I led the first pitch choosing to stay far left on the ice flow where the ice was classic soft “hero” ice.
I ran it about 190 feet passing one v-thread to a second one just as AJ signaled I was almost out of rope (60m). A quick screw to equalize with the existing v-thread had AJ climbing and he soon passed me to lead the second pitch as I noted we would probably be reaching the base of Pinnacle at about this time.
AJ cruised the 120 or so feet to the top and we were soon coiling our ropes and heading over to a straightforward steep snow descent to climbers right of the route. Total descent took about 10-15 minutes and we were back at the car by 11:30.
Our car to car time was only about an hour and as we drove past Pinkham Notch Visitor Center on our way back home I noted it was 4 hours since we passed earlier…
While this climb is not truly “alpine” or above treeline it is in a remarkable setting! I get why it makes some lists as a “top ten NH ice climb”! Considering average hike time from Pinkham to roping up in Huntington is usually 2+ hours this is a good option for a day when you just want a good couple pitches of ice and not a lot of walking!
My gear recommendations in current “FAT” conditions:
Light ice rack (6-8 screws)
One 60m single rope <- my current favorite is the Sterling Fushion Nano IX
Even with the V-threads and fixed anchor at the top I think walking off would be a bit faster than rapping. Deeper snow might even allow for some good glissading. About half way down the descent gully look for a short side step out to a nice view point with a miniature “gendarme”!

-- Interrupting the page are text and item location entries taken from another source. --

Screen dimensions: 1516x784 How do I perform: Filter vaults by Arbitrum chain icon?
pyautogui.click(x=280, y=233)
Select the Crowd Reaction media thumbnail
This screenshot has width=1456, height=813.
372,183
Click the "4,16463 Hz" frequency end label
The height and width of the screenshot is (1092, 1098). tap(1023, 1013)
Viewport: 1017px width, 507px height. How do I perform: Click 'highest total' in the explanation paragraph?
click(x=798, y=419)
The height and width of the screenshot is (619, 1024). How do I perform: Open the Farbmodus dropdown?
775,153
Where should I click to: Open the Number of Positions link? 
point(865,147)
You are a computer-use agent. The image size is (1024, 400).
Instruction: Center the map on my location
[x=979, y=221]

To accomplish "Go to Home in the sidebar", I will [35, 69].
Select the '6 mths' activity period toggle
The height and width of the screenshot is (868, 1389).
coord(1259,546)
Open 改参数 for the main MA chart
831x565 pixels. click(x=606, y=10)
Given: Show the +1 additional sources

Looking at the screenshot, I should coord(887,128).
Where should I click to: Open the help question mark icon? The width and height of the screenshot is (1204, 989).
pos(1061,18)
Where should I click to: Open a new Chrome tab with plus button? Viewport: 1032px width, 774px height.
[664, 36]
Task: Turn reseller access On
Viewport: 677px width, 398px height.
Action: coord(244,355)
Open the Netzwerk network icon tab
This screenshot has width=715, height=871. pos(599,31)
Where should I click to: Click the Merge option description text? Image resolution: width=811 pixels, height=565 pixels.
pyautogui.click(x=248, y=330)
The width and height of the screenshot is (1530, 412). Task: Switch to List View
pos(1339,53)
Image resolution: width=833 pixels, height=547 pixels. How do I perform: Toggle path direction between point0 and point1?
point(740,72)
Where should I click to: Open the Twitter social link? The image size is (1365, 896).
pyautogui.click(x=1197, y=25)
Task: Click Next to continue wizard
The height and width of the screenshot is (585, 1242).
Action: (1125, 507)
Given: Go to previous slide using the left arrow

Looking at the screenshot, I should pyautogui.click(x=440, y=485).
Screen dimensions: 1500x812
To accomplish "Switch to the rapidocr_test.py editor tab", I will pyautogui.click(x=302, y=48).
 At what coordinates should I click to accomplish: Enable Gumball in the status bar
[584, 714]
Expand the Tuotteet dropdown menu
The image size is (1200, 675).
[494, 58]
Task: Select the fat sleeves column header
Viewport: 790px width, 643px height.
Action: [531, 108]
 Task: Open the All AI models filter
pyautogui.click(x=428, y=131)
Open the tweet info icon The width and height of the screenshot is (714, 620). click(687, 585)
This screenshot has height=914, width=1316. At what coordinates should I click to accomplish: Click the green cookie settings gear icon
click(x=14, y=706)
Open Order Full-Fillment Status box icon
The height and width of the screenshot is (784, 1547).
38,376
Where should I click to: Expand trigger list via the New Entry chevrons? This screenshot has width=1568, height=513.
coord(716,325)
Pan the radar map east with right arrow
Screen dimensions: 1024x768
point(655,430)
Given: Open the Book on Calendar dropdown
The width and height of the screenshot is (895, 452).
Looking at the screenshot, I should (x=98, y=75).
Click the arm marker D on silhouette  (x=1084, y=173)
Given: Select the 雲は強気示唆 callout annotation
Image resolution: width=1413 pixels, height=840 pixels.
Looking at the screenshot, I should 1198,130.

While I feel a little guilty about pulling my friend off his more alpine objective I think we both felt the classic nature of the route justified the longer time in the car and we are both eager to explore this area more. As cool as the rock around there looks locals report that it is quite choss for the most part. It certainly looks quite different from most NH granite and I’d like to learn more about the geology in that area.
A short YouTube clip of the day:
If you are looking for a fun 2 pitch Grade 2+ route with a super short approach and easy descent that is unlikely to be crowded check this place out! Even if there are a couple cars in the small pullout this shouldn’t get to jammed with such a straightforward approach/descent. I’ll certainly be heading back there again!
See you in the mountains,
Northeast Alpine Start
6 thoughts on “Trip Report- Parasol Gully, Dixville Notch State Park, 3-6-18”
No parasols or ice cave? 😦 I really enjoyed it last time I was there. I was thinking of going there upcoming weekend. That’s too bad. The ice looks awesome though and the place is so scenic!
Yes, apparently the Parasol is under a foot or more of solid ice. Pretty impressive! I’ll have to go back earlier in the season next time to check that out!
I don’t think it depends on time of season. When I was there two years ago in early march we could fit two people comfortably standing inside the ice cave / parasol.
Very nice trip report David and nice to see the climb you have had, also if it was not a “high Alpine climb”.
It is also nice that is not very far from your base so could do it as a day trip.
Nice report. Your description indicates descent on climber’s left, but image and header make it look like climber’s right.
Thanks for the catch! The descent is to climbers right and I edited the post!